In this scenario, the advantages of combining PIT and the ME-based immunosensor are of great interest for environmental control and food safety applications, such as the detection of pesticides in water samples. Among the different pesticides, the glyphosate [(N-(phosphonomethyl)glycine)] is the most used herbicide worldwide. Due to its high solubility in water, there is a need of investigating its residual applications directly in fields for monitoring the contamination of aquatic environments [
49]. Currently, there exist several high-sensitivity analytical techniques to detect pesticides, including glyphosate, mostly based on gas and liquid chromatography coupled with mass spectrometry [
50]. However, their complexity prevents the opportunity of performing in situ and real-time analysis. Therefore, several types of biosensor-based technologies have emerged as promising tools for rapid on-site analysis of samples [
51,
52]. Among all types of biosensors, immunosensors techniques have already gained attention in the last decade, proving their effectiveness in this field.

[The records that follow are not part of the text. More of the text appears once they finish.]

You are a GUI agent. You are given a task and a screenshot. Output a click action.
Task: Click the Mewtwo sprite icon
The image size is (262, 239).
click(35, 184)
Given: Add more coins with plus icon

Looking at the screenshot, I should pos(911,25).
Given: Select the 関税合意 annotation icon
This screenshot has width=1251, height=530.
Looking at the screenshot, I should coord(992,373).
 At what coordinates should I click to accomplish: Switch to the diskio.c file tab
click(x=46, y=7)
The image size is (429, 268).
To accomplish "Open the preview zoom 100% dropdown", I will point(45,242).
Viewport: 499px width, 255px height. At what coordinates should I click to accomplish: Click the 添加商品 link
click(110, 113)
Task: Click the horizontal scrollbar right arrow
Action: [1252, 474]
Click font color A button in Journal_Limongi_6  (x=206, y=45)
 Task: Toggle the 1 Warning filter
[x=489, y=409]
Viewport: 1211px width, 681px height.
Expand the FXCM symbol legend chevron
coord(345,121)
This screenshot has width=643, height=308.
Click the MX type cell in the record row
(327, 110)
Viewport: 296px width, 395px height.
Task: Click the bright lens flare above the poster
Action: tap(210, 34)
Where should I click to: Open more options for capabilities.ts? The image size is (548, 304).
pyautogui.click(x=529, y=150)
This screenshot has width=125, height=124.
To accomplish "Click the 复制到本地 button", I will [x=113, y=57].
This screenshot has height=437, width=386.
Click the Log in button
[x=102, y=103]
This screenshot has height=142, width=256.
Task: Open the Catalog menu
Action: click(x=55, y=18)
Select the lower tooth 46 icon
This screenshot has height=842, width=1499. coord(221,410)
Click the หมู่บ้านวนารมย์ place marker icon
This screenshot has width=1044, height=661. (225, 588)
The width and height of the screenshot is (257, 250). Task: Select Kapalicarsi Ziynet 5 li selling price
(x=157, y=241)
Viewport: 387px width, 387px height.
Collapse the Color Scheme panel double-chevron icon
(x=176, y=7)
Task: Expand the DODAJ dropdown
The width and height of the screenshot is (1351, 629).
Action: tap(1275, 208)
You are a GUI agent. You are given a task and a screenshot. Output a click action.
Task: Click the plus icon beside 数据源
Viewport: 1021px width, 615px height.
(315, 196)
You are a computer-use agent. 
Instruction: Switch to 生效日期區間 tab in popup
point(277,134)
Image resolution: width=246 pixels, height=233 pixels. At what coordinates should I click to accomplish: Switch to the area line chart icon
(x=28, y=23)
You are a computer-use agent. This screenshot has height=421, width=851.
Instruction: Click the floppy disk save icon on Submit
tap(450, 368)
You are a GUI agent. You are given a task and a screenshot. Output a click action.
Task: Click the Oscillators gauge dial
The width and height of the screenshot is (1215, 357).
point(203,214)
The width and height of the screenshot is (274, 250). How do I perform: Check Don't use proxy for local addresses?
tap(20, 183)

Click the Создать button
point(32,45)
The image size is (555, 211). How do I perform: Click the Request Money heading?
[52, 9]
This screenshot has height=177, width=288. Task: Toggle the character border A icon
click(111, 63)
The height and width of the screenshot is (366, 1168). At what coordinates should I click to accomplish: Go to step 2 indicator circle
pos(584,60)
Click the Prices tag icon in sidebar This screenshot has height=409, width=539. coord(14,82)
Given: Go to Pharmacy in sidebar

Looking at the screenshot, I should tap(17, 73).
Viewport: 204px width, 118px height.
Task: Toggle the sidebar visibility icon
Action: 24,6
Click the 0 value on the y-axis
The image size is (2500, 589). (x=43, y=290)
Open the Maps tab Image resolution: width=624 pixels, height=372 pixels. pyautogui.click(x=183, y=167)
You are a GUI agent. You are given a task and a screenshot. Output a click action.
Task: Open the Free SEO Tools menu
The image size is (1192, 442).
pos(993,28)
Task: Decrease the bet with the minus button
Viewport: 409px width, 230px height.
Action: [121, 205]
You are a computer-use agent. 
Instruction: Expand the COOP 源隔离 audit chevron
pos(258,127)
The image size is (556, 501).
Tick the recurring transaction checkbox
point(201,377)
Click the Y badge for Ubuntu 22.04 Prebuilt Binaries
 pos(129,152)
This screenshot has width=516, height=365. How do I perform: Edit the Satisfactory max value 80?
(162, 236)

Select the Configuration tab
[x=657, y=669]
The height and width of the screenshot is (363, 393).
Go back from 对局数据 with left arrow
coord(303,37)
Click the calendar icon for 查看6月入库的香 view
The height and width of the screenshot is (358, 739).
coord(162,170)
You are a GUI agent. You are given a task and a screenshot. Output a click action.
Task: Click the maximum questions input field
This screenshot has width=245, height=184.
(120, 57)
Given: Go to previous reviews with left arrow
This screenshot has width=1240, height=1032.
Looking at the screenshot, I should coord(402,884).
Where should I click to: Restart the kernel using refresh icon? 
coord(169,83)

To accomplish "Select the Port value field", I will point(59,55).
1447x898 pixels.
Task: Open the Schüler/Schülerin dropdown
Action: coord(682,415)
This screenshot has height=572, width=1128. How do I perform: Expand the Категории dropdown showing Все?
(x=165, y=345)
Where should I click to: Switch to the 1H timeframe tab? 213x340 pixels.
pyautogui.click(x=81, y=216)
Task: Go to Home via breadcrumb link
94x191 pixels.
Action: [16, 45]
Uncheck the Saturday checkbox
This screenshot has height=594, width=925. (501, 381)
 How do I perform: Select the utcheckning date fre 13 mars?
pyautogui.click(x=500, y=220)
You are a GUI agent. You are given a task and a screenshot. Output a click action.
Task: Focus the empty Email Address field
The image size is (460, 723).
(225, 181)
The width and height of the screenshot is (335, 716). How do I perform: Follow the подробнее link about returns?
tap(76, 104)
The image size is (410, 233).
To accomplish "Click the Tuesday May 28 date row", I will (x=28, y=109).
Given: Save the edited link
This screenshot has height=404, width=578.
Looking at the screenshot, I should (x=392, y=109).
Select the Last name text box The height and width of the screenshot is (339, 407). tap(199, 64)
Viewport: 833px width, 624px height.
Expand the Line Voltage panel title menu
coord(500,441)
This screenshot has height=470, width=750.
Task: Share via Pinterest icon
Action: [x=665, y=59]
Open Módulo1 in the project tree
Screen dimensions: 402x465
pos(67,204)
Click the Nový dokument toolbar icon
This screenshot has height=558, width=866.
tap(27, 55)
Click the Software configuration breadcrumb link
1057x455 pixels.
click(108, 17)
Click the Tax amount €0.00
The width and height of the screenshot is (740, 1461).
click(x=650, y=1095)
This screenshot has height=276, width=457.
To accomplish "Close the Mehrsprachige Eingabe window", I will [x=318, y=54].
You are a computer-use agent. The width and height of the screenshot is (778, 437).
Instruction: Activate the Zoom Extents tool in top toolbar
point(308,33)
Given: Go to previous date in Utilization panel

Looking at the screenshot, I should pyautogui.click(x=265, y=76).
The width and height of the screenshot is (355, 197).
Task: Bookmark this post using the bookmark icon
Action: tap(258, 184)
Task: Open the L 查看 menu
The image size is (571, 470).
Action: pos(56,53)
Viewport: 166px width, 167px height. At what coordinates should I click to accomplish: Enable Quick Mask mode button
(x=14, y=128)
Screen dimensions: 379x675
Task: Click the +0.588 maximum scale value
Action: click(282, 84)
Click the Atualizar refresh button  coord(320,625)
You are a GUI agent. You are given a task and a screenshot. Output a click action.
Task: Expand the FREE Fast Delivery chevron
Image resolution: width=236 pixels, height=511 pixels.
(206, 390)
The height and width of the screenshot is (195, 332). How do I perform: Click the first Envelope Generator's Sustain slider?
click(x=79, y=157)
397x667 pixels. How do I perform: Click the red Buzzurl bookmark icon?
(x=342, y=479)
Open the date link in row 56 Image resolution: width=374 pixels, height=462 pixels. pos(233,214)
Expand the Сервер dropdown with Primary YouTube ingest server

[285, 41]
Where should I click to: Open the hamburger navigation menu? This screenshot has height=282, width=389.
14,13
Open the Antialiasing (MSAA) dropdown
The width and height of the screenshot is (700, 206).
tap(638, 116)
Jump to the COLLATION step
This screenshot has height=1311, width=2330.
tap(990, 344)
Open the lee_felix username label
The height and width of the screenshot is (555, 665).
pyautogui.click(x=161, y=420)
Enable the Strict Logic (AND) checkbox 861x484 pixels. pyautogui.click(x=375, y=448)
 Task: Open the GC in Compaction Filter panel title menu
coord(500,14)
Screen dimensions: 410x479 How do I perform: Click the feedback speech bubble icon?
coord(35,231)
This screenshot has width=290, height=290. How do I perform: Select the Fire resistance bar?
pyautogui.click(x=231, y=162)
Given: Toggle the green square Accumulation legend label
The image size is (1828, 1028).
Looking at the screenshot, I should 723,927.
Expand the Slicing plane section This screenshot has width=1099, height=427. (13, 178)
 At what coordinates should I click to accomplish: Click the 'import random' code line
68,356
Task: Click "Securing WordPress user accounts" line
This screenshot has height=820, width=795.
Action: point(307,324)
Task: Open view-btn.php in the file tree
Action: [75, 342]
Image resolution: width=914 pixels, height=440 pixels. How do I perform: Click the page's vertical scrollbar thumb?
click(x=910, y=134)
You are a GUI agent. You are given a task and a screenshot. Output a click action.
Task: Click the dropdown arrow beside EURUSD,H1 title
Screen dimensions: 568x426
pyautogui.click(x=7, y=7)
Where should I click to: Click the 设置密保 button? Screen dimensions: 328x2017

The stability in water of the ME biosensor, the rapidity of sample analysis and the possibility of turning the sensor into a portable device are essentials characteristics for future applications in detecting glyphosate. In addition, a sensitivity adequate to the legal limits of glyphosate concentrations is required. The European Union settled the maximum residue limit of glyphosate in drinking water to 0.1 μg∙L−1 (i.e., 0.5 nM), while in the United State of America the established limit is 700 μg∙L−1 (i.e., 4 μM) (Directive 2006/118/EC, Directive 2006/118/EC, USEPA. EPA 816-F-09-004). The ME immunosensor shows a LOD of 0.66 nM for the tested antigen, which is well below the maximum concentration allowed in the United State of America and of the same order of magnitude of the European one, thereby suggesting future applications to the detection of pesticides in water.